Cory Hanson and Wand Get Apocalyptic on Sophomore Album Golem
Photo by Justin Tenney
Looking at the cover art for Los Angeles psych-rock group Wand's sophomore album, Golem, you might wonder what exactly is going on in their minds. We sure were.
So we asked frontman Cory Hanson. The answer? Possession, death, denial, German expressionism and the apocalypse, to name a few things. And probably his shepherd/corgi mix, Charlie, whom he says is Wand's "little spirit animal."
Illustrated by visual artist Reuben Sawyer (who's done work for acts like Destruction Unit, Deafheaven and Chelsea Wolfe), the cover features a Greek tragedy mask hovering beside a floating table, with a broken candle tipped over and a shattered face carved out of stone. Behind that is a window, or perhaps a painting, with a view of the surface of the moon, complete with a floating head of the Egyptian Sphinx and a distant planet (maybe Jupiter?).
Golem album cover
Courtesy of Pitch Perfect PR, illustrated by Reuben Sawyer
"The thing about Golem is I feel like all of the feelings that are there...there's more textural, melodious, synthesizer things," Hanson says, comparing the band's forthcoming release to its debut, Ganglion Reef, which came out last August on Ty Segall's God? imprint. "We thought maybe we should make a record that's pointing all directions at once."
Pointing in all directions seems to be a common theme for Hanson and his bandmates. Before forming Wand — which he says is essentially the first band he's ever led — he played with an array of acts in the local garage rock scene: Meatbodies, Mikal Cronin and Together Pangea (back when they were just called Pangea), as well as an ongoing solo electronic pop project called W-H-I-T-E. Fellow members Evan Burrows (drums), Daniel Martens (guitar), and Lee Landey (bass) each work on projects on the side, too. Hanson says that if Wand had a musical philosophy, it would be to "make as much stuff as possible in whatever form."

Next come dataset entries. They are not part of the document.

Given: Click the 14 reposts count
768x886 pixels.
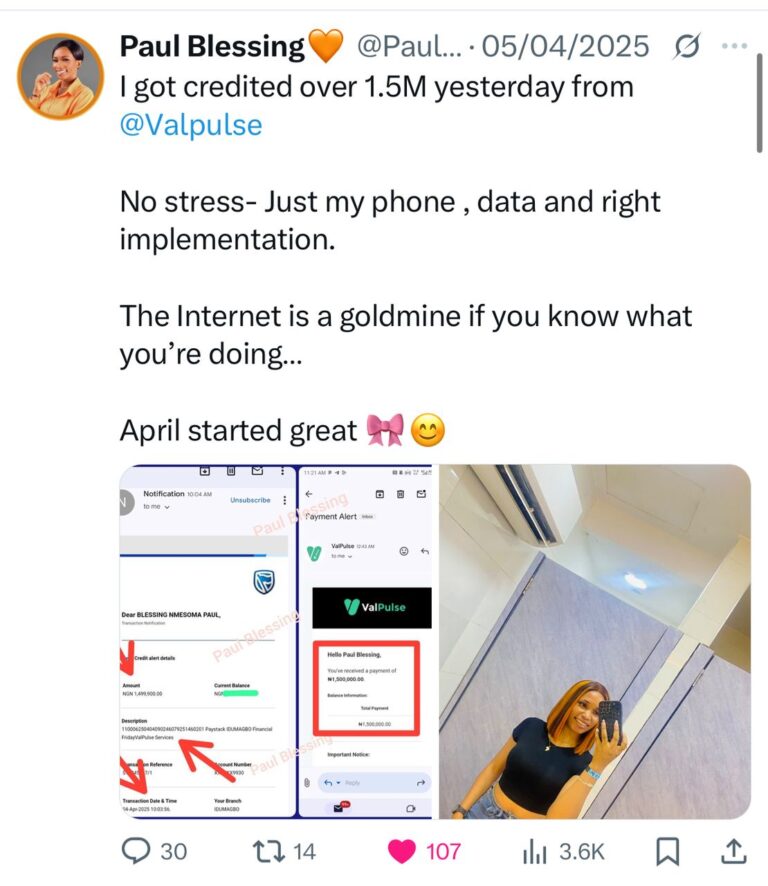Looking at the screenshot, I should (304, 852).
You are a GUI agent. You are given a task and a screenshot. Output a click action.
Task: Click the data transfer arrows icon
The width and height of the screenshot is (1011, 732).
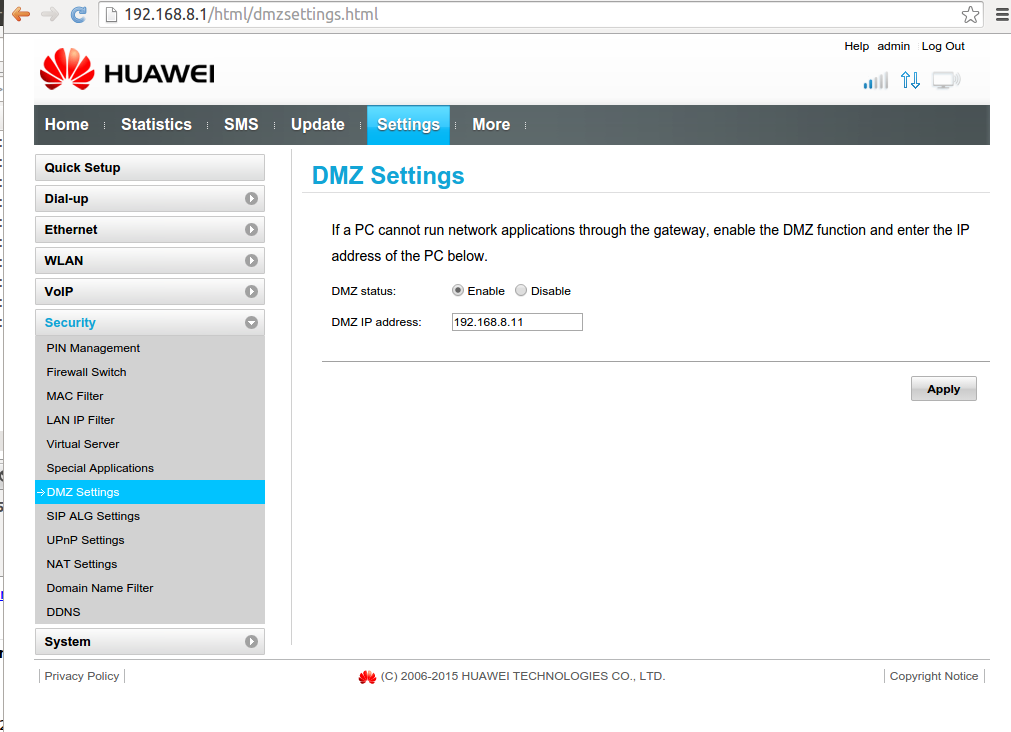point(910,80)
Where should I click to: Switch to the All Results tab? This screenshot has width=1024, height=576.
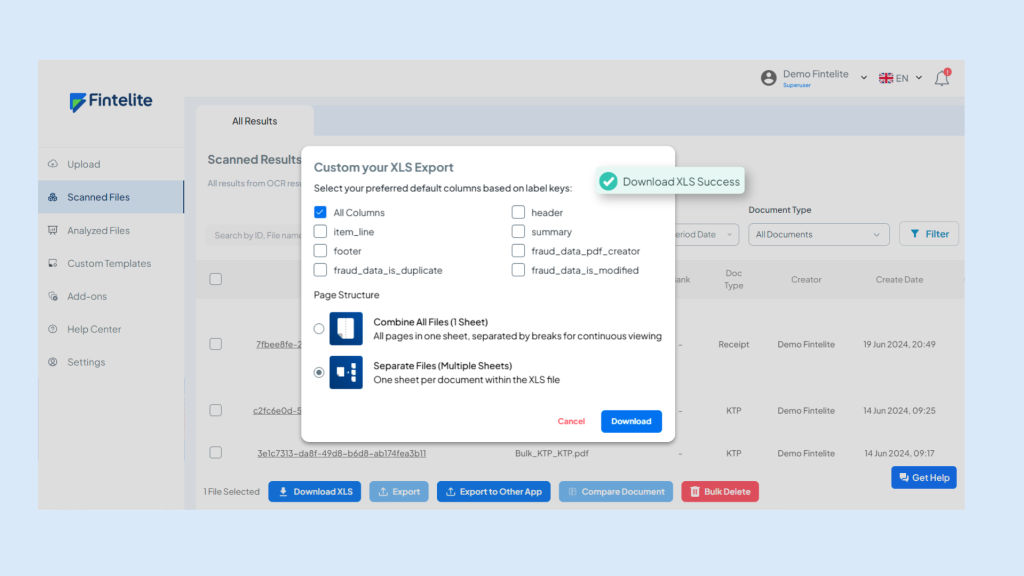click(254, 122)
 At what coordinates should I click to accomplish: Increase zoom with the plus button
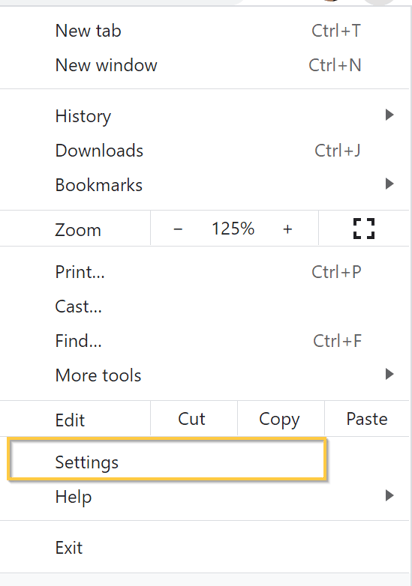tap(287, 229)
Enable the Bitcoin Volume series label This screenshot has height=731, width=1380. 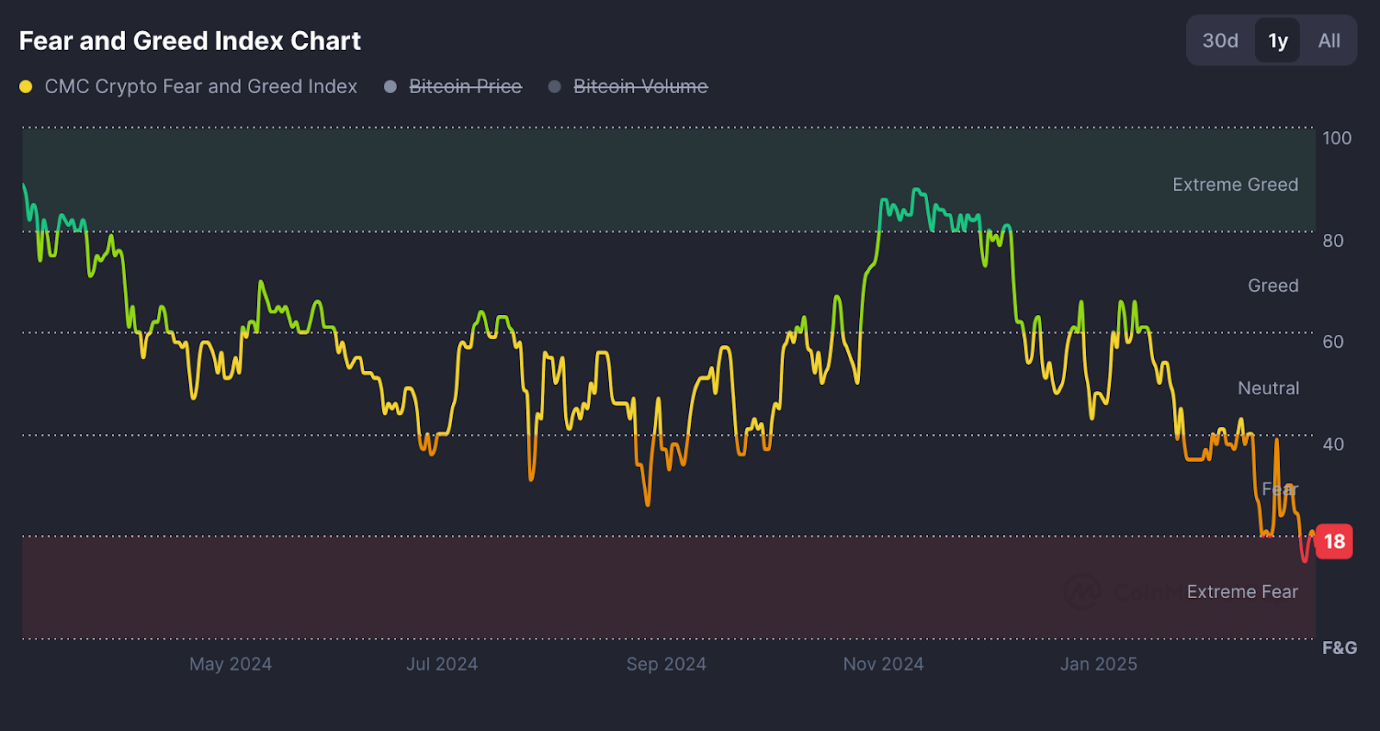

When Wand wrapped up recording Ganglion Reef — an album which found inspiration in LARP-ing and Final Fantasy IV — the band immediately began work on Golem. By the time they kicked off a tour with Ty Segall in September, the album was already written. It was the first time the members had written collaboratively, which Hanson says was a lot more aggressive than his own lackadaisical, meandering style.
"None of us were feeling very upbeat at the time. It didn't really feel appropriate," he says regarding Golem's tone, which he describes as "super apocalyptic. Definite end-of-civilization vibes."
One listen to "Self Hypnosis in 3 Days" and you'll feel like you're charging into some primitive, yet intergalactic battle, traveling through a rip in time between future and past as Hanson sings, "I want to know which world is yours and which is mine."
One of the biggest influences on Golem's doomsday din was Sacramento, where Wand recorded with producer Chris Woodhouse (who's engineered albums by Thee Oh Sees, Ty Segall, and Wild Flag) for two weeks. "Sacramento is a very dark, twisted city. It's got some really pretty parts in it, and then it's got some really fucking dark, really bleak places that I wouldn't recommend anyone go to. And Chris' studio is right where I would recommend nobody go," Hanson says with a laugh.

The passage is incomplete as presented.